The Malbork Voivodeship (Polish: Województwo malborskie), after Partitions of Poland also referred to as the Malbork Land (Polish: Ziemia malborska), was a unit of administrative division and local government in the Kingdom of Poland from 1454/1466 until the partitions in 1772–1795. Together with the Pomeranian and Chełmno Voivodeships and the Prince-Bishopric of Warmia it formed the historical province of Royal Prussia. Its capital was at Marienburg (Malbork).

History

After the Teutonic Knights during the 13th century had conquered the Prussian territories and incorporated them into the Order's State, the castle of Marienburg served as the seat of the Grand Masters. Following the 1410 Battle of Grunwald, the Knights once again could withstand the Polish Siege of Marienburg. However, after the uprising of the Prussian Confederation in 1454 (in which Marienburg did not participate) and the outbreak of the Thirteen Years' War with the Kingdom of Poland, they had to withdraw to Königsberg and after their final defeat lost the castle and the surrounding territory in the 1466 Second Peace of Thorn.

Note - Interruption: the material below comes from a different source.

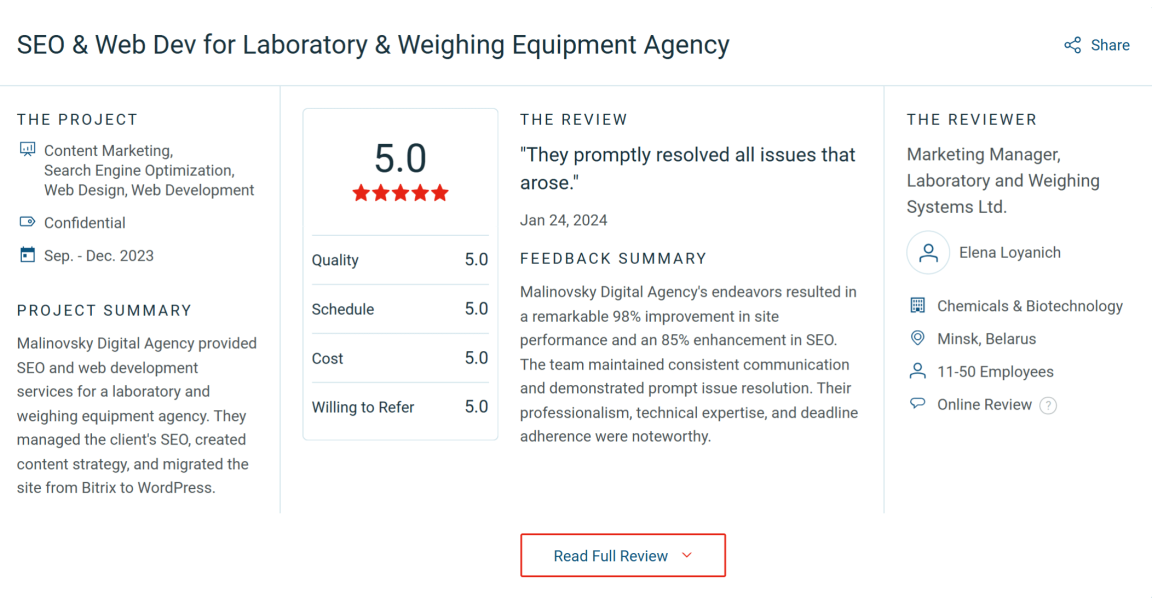1152x604 pixels.
Task: Click the people icon beside 11-50 Employees
Action: pos(917,371)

King Casimir IV Jagiellon of Poland annexed the territory and established the voivodeship of Marienburg, including the towns of Elbing (Elbląg), Stuhm (Sztum) and Christburg (Kiszpork, later Dzierzgoń). Since the 1569 Union of Lublin the Lands of the Polish Crown were part of the larger Polish–Lithuanian Commonwealth. Marienburg Castle was occupied twice by troops of the Swedish Empire: during the Thirty Years' War 1626–1629 and again from 1656 to 1660 during the Second Northern War. In 1772 the voivodeship was annexed by Prussia in the First Partition of Poland and became part of the newly established Province of West Prussia the next year.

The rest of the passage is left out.